Genau von dieser vertrauensvollen Haltung des Menschen diesem aussergewöhnlichen Gott gegenüber erzählt unsere Kantate, von einem Versprechen, das Gott uns gegenüber geleistet hat, und dass kein Zweifel besteht, dass er es halten wird. Was genau versprochen wird, wird nicht gesagt, aber gemeint ist letztlich – aus anthropologischer Sicht – die Erlösung von eben jenen Ängsten vor der Zukunft, die uns Menschen, und zwar auch jeden einzelnen von uns, umtreiben, seit wir sprechen können und begriffen haben, dass die Zeit läuft und wir sterblich sind. Die einzige Unsicherheit betrifft den Zeitpunkt der Erfüllung des Versprechens. Aber auch dafür hält das Christentum bekanntlich eine wohldurchdachte Antwort bereit: Auch wenn wir die Wiederkunft des Menschensohnes nicht mehr erleben sollten, werde Gott sein Versprechen halten, und die beste Vorbereitung, ja fast gar die vorläufige Erlösung, sei unser individueller Tod. Das hat uns schon mancher von Todessehnsucht handelnde Bachsche Kantatentext eingeschärft. Mit dieser höchst erfolgreichen Formel nimmt das Christentum dem Tod seit zweitausend Jahren seinen Stachel, insbesondere die auch ihm anhaftende Eigenschaft, dass wir nicht wissen, wann und wie er jeden und jede von uns ereilen wird: mors certa, hora incerta.
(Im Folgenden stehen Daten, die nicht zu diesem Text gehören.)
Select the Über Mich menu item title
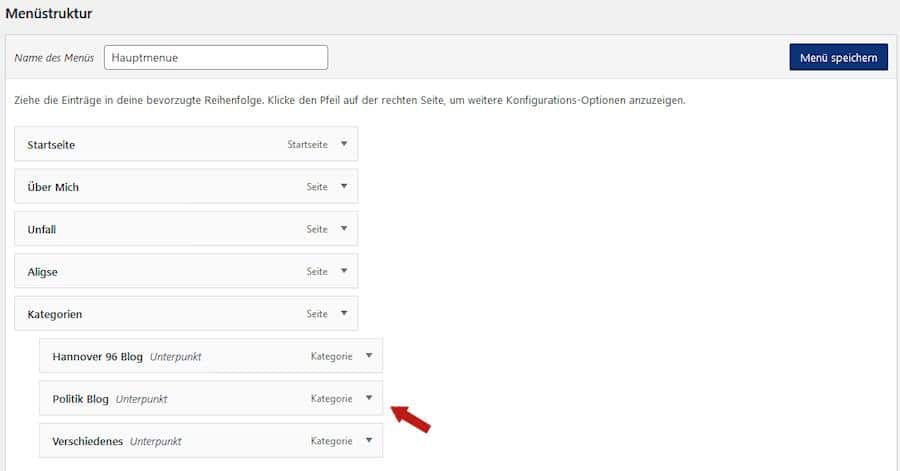Viewport: 900px width, 471px height. 53,187
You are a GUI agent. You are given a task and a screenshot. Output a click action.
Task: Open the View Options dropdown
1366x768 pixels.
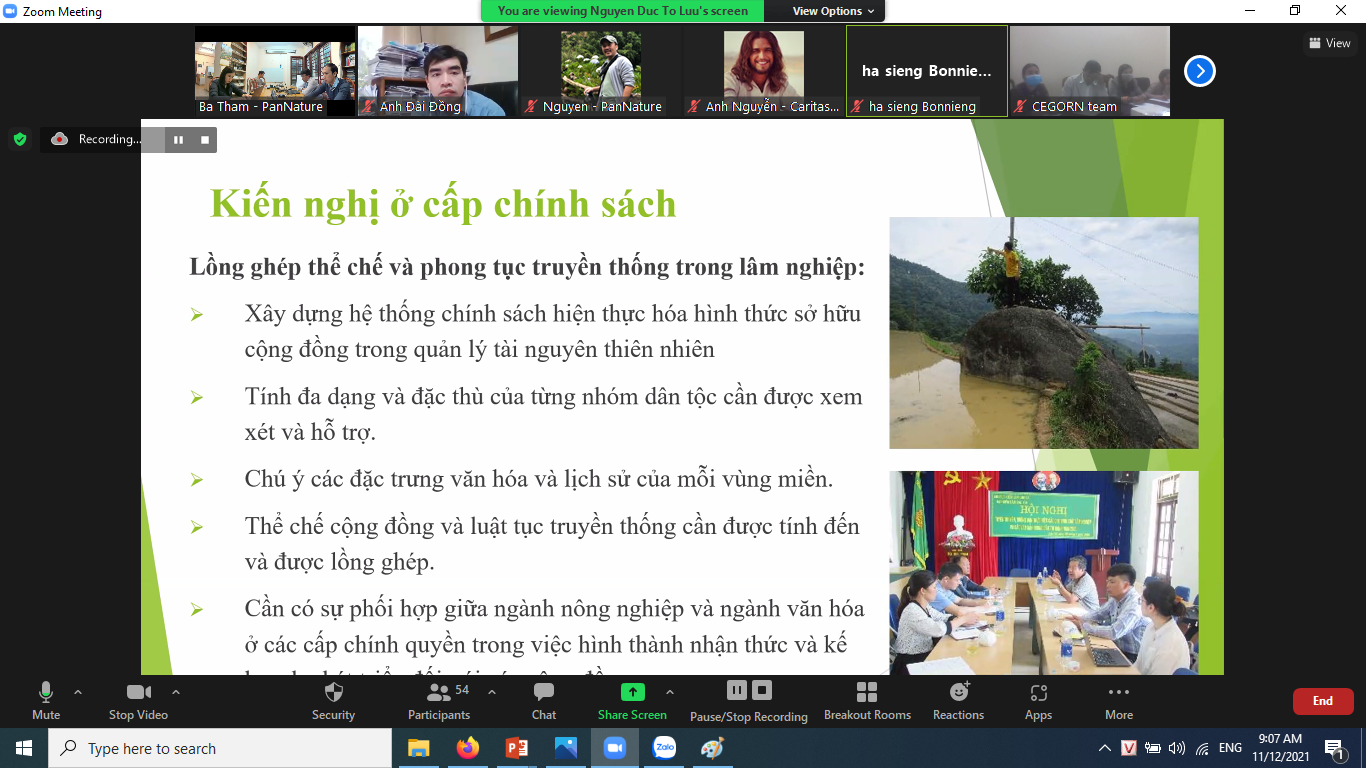tap(833, 11)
So kehren wir nun von unserer Zeitreise wieder zurück und fragen uns: Wie ist unsere Lage heute im Vergleich zu der unserer Vorfahren zur Zeit Bachs oder in der Antike oder vor 100’000 Jahren? Der Horizont unserer Sicht auf die Welt hat sich dank den Naturwissenschaften stark erweitert. Diesen Fortschritt möchte ich persönlich nicht missen. Dennoch wird niemand behaupten wollen, dass wir die Welt dadurch wirklich verstehen. Und was die Grundbedingungen unserer menschlichen Existenz, insbesondere die Angst vor der Zukunft und vor dem Tod betrifft, so ist die Lage immerhin in zweierlei Hinsicht besser geworden: Erstens – ganz prosaisch, aber sehr wichtig – stehen heute Schmerz- mittel und andere Palliativa zur Verfügung, die das Leiden erträglicher machen. Zweitens sind die besten Texte der Menschheit, die sich mit der Problematik unserer Existenz beschäftigen, heute dank Bibliotheken und Internet leichter denn je greifbar. Ob wir uns freilich die Mühe machen, uns mit ihnen in der gebotenen Tiefe auseinanderzusetzen, ist eine andere Frage.